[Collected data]

━━━━━━━━━━━━━━━━━━━━━━━━━━━━━━

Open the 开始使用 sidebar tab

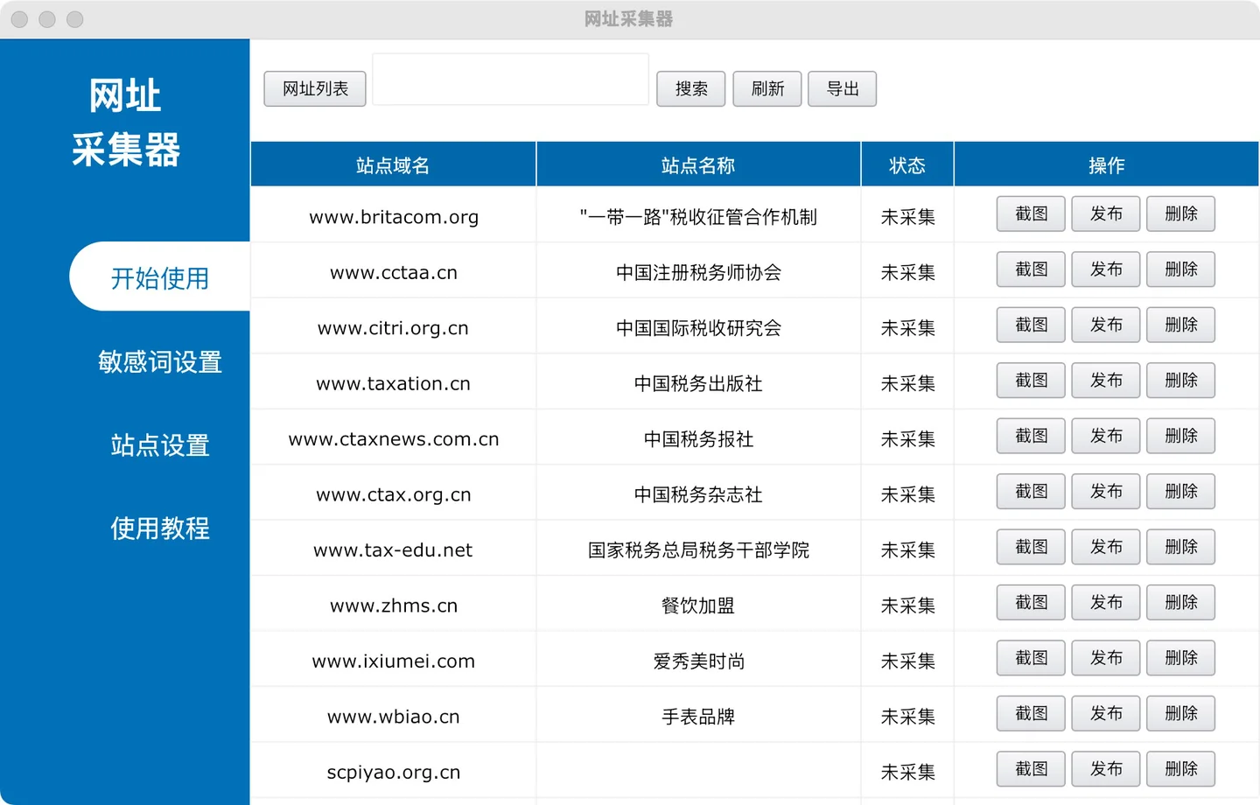click(x=160, y=277)
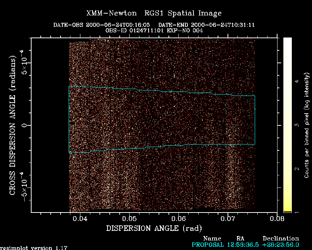
Task: Click the CROSS DISPERSION ANGLE axis label
Action: point(12,125)
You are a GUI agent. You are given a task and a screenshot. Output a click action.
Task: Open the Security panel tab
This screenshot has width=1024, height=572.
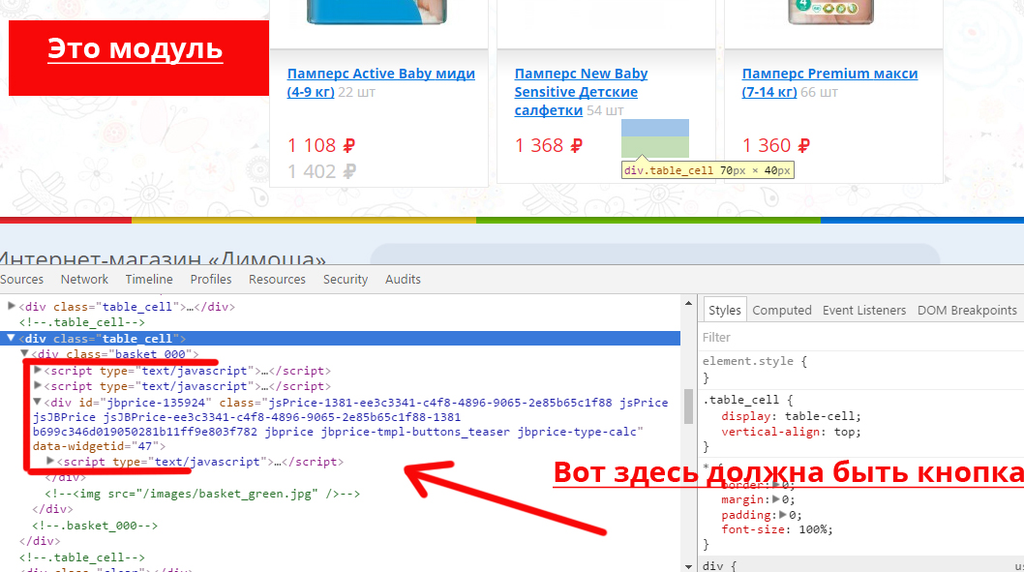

━━━━━━━━━━━━━━━━━━━━━━━━━━━━━━

#### [What to produce]
First drop every picture, then print the data above exactly as it stands.

#### [Response to the exercise]
Open the 开始使用 sidebar tab

click(x=160, y=277)
Task: Click the CROSS DISPERSION ANGLE axis label
Action: point(12,125)
You are a GUI agent. You are given a task and a screenshot. Output a click action.
Task: Open the Security panel tab
This screenshot has width=1024, height=572.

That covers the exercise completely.